> WORK REQUIRED: Output the first line below and each one after it, exactly, up to and including the line holding "Image resolution: width=1000". Pictures should not be copied.

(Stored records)
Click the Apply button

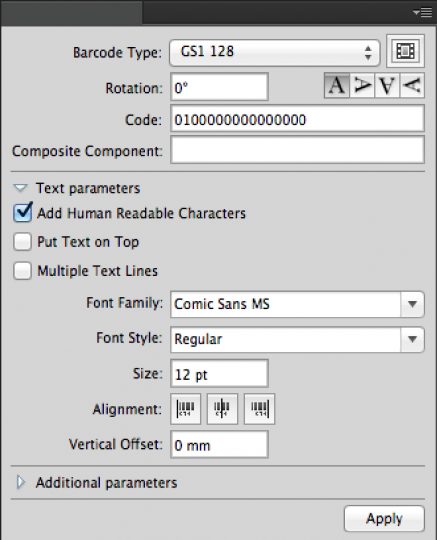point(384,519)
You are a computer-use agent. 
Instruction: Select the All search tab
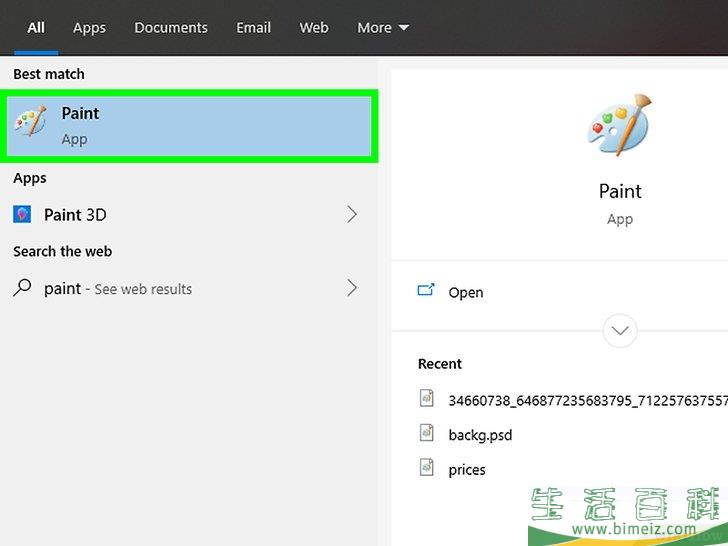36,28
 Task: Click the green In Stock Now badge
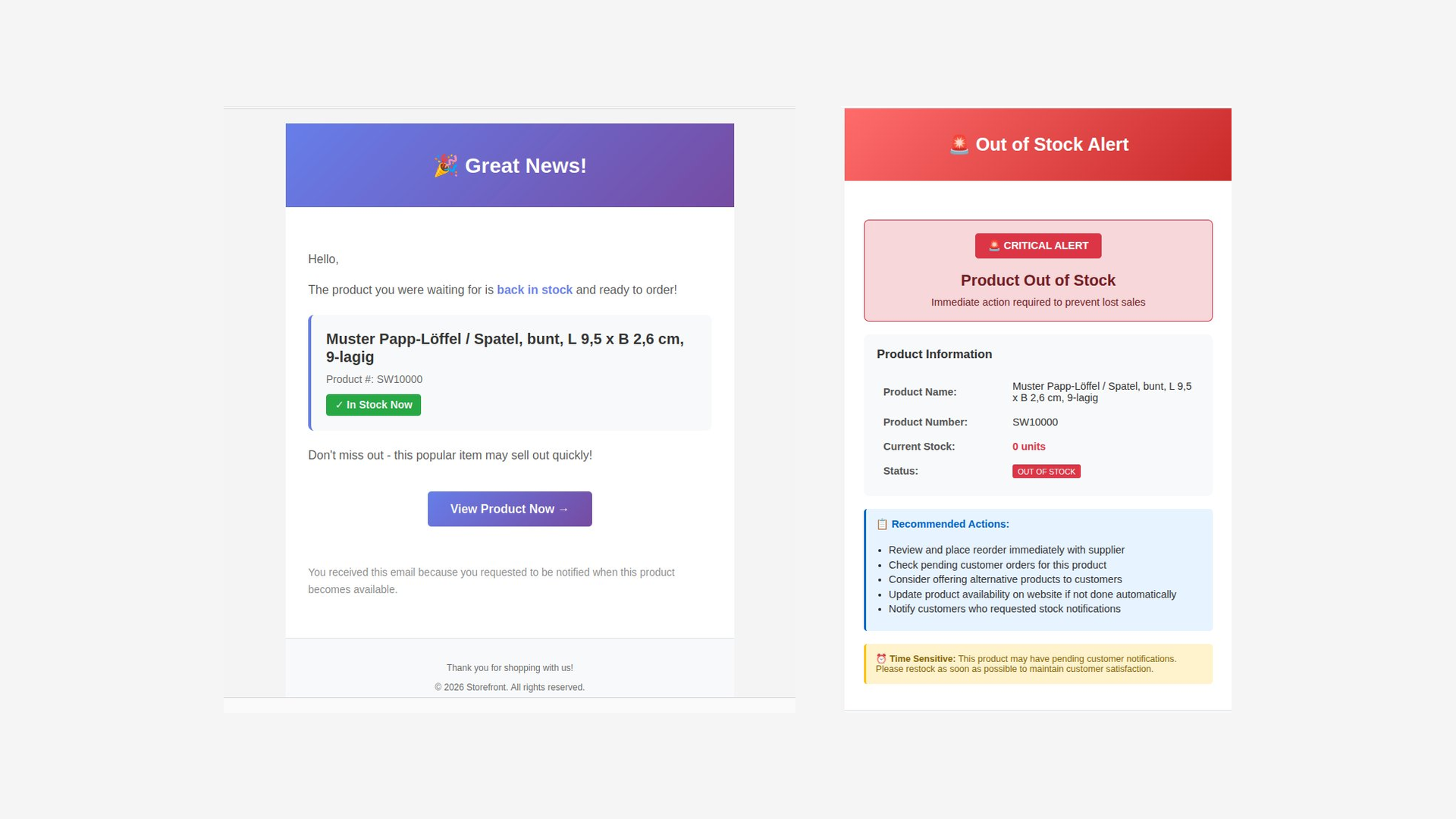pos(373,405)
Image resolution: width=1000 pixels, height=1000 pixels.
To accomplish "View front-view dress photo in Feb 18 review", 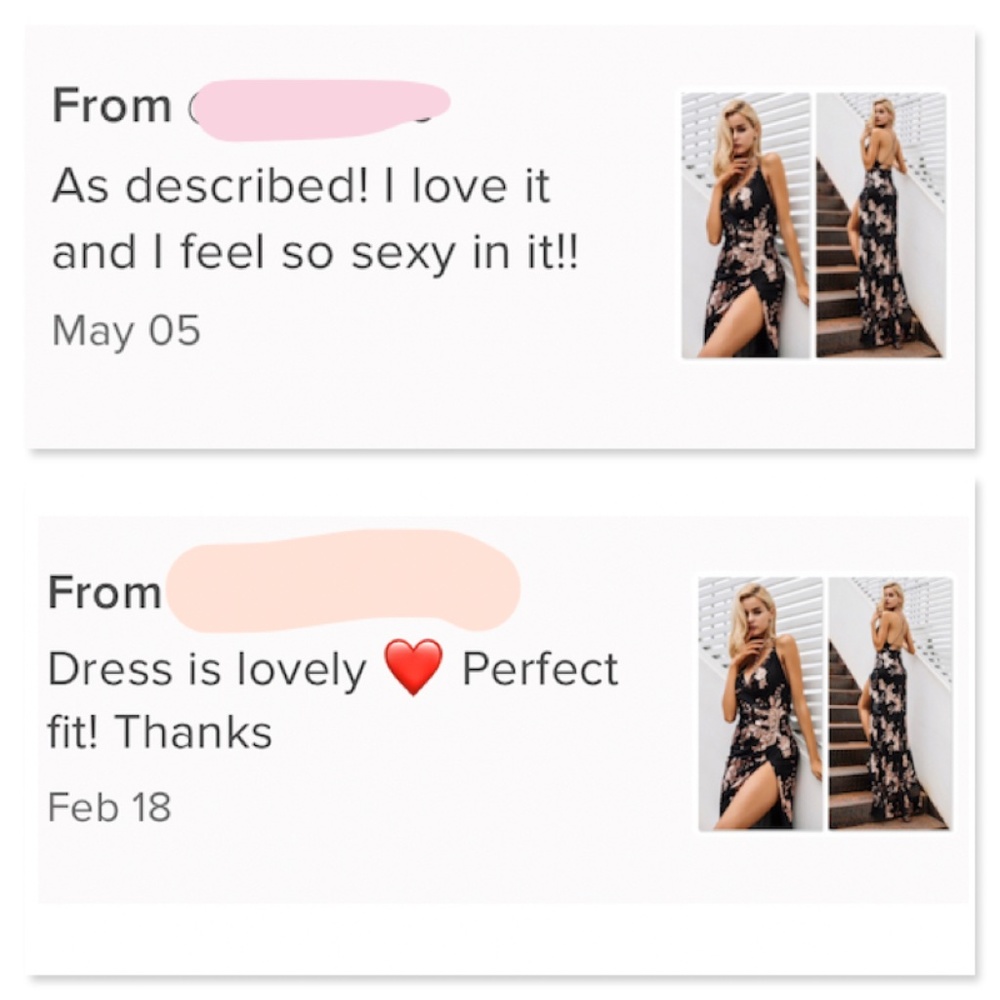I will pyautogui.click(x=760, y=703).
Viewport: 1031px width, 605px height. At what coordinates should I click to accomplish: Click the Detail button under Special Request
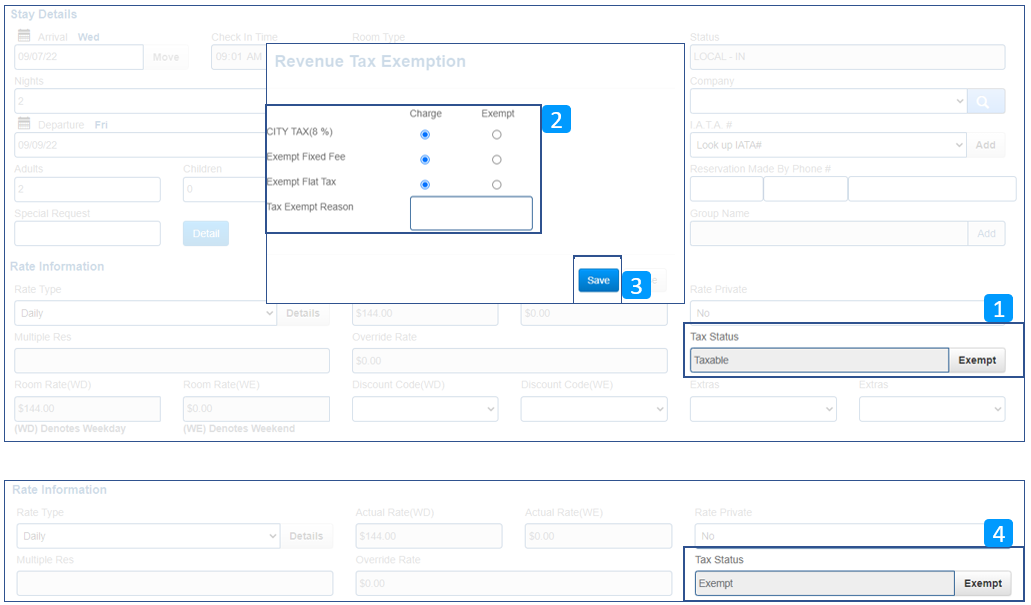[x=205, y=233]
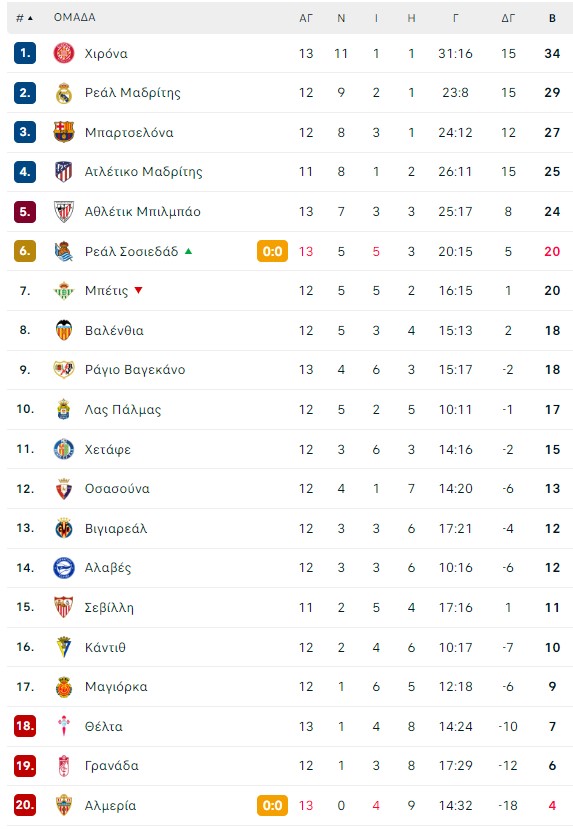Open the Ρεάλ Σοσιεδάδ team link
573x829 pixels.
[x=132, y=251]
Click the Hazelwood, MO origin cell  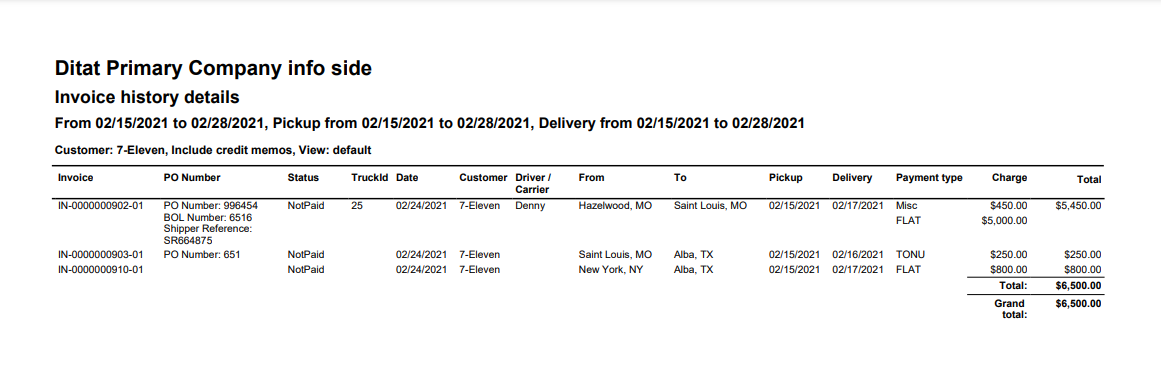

> REPLY TO THE EXERCISE:
Click the Apply button

point(384,519)
You are a computer-use agent. 
Instruction: Select the All search tab
36,28
 Task: Click the green In Stock Now badge
pos(373,405)
Image resolution: width=1000 pixels, height=1000 pixels.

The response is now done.